Mosquito salivary gland proteins were extracted by placing salivary glands in 100 µL of protein lysis buffer as previously described56. The homogenized suspensions were centrifuged at 15,700× g for 30 min. The supernatant was transferred to a QIA shredder™ column (Qiagen) and centrifuged at 15,700× g for 30 min. The eluted samples were collected and transferred to new tubes. Proteins extracted from the salivary gland were fractionated by protein electrophoresis on a 12% polyacrylamide gel and transferred to a 0.45-µm polyvinylidene fluoride membrane (Millipore). The membranes were then blocked with 5% skim milk in 1 × PBS containing 0.2% Tween-20 (PBST) for 30 min at room temperature. The membranes were incubated with the primary antibody against serine protease (Cat no. NBP1-79,488) at a 1:6000 dilution in 0.2% PBST at 4 °C overnight. The membranes were washed and then incubated with the secondary antibody (horseradish peroxidase (HRP)-conjugated polyclonal IgG) a 1:10,000 dilution in 0.2% PBST for 1 h at 4 °C. The membrane was washed in 0.2% PBST and developed in WesternBright™ ECL (Advansta Inc.) as a substrate for HRP. The bands were captured using the ChemiDoc™ Imaging System (Bio-Rad). The intensity of bands with positive signals was quantified using ImageJ software (National Institutes of Health, Bethesda, MD, USA).
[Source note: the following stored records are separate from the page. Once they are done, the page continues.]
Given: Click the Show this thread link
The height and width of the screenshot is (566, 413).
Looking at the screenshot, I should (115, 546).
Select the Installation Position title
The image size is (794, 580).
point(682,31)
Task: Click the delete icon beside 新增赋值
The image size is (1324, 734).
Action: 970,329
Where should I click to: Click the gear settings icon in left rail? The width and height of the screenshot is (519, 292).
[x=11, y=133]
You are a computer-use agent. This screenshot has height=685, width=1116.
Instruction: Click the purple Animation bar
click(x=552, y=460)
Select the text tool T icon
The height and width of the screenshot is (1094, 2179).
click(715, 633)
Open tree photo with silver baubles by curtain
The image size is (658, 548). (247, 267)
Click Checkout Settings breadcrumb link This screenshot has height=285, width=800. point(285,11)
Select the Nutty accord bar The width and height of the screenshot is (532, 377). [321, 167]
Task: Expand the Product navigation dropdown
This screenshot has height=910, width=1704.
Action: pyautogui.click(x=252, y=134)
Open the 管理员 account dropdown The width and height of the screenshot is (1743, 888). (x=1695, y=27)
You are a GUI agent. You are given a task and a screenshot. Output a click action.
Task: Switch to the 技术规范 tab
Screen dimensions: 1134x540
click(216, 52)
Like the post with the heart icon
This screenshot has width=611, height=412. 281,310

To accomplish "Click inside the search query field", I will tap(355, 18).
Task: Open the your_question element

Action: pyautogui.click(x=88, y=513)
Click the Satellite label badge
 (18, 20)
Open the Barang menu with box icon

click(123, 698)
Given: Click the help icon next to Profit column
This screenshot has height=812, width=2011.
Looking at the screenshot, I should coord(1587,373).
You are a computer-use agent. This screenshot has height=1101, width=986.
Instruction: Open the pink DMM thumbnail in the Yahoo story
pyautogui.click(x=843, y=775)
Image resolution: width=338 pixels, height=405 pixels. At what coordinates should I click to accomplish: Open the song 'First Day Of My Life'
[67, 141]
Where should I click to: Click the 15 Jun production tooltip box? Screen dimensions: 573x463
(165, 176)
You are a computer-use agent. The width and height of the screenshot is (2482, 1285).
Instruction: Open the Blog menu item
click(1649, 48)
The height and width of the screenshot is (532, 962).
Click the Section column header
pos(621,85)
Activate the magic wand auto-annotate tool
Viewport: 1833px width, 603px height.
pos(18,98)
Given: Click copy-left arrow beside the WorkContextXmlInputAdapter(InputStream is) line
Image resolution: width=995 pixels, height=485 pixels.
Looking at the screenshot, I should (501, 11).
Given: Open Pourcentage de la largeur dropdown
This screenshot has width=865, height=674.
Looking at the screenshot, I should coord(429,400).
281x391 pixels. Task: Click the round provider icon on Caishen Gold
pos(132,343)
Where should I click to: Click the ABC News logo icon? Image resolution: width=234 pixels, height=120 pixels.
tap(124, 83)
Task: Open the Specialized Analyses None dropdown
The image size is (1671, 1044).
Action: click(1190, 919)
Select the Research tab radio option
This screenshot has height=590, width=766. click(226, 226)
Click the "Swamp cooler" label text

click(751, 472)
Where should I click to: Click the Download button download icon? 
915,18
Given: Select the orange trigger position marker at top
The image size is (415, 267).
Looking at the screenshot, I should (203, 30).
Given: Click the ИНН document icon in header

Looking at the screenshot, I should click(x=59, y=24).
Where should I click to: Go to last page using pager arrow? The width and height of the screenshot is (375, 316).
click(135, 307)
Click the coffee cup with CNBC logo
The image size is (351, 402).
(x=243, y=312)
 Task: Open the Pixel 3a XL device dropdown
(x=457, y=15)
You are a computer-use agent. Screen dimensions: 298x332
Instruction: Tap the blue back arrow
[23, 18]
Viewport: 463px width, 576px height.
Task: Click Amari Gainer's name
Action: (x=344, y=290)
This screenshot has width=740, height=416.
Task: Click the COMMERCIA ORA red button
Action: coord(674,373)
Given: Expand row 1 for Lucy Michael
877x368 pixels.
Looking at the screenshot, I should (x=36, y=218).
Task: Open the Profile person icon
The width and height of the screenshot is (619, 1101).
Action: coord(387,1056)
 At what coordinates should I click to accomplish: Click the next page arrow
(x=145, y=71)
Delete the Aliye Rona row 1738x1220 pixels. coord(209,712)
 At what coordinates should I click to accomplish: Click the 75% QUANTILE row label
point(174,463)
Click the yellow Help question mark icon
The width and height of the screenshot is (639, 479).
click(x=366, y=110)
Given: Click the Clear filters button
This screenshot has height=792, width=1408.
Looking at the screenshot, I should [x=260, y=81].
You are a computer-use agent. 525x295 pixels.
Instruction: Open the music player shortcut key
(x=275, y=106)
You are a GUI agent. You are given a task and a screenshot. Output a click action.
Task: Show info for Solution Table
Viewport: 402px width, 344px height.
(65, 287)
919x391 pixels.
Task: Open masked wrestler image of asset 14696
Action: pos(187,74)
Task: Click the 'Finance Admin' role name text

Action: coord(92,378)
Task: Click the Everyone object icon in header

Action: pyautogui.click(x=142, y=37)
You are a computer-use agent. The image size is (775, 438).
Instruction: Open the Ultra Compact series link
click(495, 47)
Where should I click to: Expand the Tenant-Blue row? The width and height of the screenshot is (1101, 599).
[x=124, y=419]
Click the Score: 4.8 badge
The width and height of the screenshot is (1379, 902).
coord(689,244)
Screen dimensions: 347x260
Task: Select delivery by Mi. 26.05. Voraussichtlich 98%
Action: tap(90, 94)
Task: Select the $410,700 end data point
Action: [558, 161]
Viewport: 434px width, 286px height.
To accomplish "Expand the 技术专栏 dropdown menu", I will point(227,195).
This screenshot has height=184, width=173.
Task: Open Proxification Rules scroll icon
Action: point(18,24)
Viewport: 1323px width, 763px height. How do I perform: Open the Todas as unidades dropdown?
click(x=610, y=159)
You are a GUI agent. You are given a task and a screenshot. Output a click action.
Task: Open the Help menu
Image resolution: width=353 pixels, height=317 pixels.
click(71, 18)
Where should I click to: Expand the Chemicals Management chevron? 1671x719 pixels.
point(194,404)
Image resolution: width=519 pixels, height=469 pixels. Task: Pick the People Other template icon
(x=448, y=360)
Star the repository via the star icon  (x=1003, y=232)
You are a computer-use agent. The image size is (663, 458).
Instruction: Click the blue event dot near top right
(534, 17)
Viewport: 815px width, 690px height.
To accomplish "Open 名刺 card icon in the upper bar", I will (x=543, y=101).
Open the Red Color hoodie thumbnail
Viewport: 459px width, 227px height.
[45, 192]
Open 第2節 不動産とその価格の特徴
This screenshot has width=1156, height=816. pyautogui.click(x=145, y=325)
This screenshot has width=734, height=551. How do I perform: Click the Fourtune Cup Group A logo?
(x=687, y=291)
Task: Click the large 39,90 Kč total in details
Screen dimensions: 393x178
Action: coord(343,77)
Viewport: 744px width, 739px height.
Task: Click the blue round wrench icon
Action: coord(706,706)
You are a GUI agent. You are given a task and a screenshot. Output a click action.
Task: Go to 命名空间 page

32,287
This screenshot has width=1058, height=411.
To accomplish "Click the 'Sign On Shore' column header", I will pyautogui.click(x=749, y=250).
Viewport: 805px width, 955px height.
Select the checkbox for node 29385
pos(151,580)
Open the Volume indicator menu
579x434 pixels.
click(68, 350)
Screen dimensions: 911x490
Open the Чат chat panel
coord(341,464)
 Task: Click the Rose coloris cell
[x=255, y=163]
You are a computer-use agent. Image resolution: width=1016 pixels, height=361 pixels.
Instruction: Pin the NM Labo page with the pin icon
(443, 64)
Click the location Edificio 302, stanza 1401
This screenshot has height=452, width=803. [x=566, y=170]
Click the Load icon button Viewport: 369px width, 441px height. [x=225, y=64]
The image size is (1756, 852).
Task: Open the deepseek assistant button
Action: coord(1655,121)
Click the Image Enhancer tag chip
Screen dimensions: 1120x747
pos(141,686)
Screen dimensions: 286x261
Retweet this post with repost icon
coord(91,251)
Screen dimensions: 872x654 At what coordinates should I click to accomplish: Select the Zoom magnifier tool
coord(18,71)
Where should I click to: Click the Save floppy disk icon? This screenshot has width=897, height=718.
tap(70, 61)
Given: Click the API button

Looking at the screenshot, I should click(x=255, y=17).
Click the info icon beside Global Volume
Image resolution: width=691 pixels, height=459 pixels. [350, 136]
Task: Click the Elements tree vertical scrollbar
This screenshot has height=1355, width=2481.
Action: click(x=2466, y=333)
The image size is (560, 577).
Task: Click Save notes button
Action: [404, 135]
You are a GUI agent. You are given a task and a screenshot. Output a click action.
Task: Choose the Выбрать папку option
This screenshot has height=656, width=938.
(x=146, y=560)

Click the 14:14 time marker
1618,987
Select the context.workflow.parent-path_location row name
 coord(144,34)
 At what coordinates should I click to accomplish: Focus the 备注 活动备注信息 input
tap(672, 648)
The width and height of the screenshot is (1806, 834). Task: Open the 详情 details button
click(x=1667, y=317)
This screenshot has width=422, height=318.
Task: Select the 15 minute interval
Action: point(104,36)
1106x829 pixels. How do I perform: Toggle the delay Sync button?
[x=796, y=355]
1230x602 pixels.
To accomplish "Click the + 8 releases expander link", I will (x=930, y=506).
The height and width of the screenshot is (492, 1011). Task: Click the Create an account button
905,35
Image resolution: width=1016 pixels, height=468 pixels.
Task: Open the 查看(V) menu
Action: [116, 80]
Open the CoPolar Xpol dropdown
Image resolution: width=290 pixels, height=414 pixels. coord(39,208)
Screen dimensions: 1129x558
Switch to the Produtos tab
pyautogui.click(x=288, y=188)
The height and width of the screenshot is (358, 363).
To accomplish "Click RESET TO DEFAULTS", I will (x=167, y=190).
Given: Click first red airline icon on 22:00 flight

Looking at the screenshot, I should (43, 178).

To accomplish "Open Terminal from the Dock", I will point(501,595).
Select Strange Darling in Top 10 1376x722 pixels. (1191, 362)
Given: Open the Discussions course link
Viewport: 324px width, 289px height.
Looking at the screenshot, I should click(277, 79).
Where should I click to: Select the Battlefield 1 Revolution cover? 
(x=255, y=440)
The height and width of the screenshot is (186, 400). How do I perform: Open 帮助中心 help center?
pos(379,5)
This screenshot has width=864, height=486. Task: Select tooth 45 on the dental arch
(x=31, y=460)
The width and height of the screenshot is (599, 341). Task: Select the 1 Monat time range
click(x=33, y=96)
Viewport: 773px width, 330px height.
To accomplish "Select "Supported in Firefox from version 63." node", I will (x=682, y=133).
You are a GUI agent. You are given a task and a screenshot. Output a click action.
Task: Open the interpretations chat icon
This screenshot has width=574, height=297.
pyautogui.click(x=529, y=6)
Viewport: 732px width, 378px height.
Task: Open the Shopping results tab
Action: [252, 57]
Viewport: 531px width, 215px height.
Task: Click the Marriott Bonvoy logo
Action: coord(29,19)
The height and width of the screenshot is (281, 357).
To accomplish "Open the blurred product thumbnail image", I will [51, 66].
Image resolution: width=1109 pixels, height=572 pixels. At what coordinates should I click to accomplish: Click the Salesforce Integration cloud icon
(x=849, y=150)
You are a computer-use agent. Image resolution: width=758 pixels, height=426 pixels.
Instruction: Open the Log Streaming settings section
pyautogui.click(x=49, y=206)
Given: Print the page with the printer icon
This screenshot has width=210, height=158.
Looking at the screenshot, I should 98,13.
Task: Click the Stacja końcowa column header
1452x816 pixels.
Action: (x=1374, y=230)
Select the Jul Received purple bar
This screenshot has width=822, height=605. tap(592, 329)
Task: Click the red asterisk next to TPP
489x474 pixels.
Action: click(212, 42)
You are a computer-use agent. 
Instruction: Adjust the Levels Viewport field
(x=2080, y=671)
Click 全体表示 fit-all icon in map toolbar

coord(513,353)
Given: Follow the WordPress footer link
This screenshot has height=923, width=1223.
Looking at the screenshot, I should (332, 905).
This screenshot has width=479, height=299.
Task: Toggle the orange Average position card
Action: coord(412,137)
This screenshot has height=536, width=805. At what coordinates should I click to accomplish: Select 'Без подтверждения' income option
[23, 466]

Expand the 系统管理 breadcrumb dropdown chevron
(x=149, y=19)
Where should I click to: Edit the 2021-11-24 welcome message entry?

Median tissue culture infectious dose (TCID50) assay

The control and experimental mosquitoes were inoculated with DTMUV via intrathoracic injection. DTMUV-infected saliva was collected by an artificial meal feeder as described previously 58 at 7 days post-infection. Briefly, a feeding solution containing 1 × PBS and 1 mM adenosine triphosphate at a final concentration of 10 μM was prepared. The feeding solution was wrapped in a stretched Parafilm-M® membrane and placed on top of a container covered with nylon mesh, in which 200 infected mosquitoes were allowed to feed on the meal. The feeding solution containing infectious saliva was transferred to a microtube and centrifuged in 0.22-μm centrifuge tube filters at 12,000× g for 30 min at 4 °C. The filtered saliva samples were adjusted to an equivalent protein concentration, and serial tenfold dilutions were prepared using Opti-MEM medium. Confluent BHK-21 cell monolayers in 96-well plates (Corning, Corning, NY, USA) were washed with 1 × PBS and inoculated with the dilutions (100 µL/well) at 37 °C and 5% CO2. After 5 days of incubation, the inoculate were removed, and the cells were fixed with 100 µL of 3.7% formaldehyde for 30 min at room temperature. After the fixation, the residual formaldehyde was washed out using 0.5% PBST. Immunostaining for the cells was performed with primary antibody (50 µL/well) against flavivirus (monoclonal mouse IgG anti-flavivirus, GeneTex, GTX127277) containing 1% bovine serum albumin (BSA) in 0.5% PBST (dilution, 1:400) for 2 h at room temperature. After the primary antibody incubation, the residual antibody was washed out with 0.5% PBST. The cells were then stained with 50 µL/well secondary antibody (HRP-conjugated polyclonal IgG) containing 1% BSA in 0.5% PBST (dilution, 1:300) for 1 h at room temperature. After the secondary antibody incubation, removed and washed out the residual with 0.5% PBST. The cells were developed in the presence of AEC substrate (50 µL/well, Advansta Inc.) as a substrate for HRP for 30 min at room temperature. The cells were washed with tap water and dried for 1 h at room temperature. TCID50 was calculated as TCID50/mL to quantify virus infectivity.

Statistical analysis

The data were analyzed using an unpaired t-test for all independent experiments. All statistical analyses were performed using GraphPad Prism 9.3.1 software (GraphPad Software Inc., San Diego, CA, USA) and p < 0.05 indicated statistical significance (Supplemenatry Information).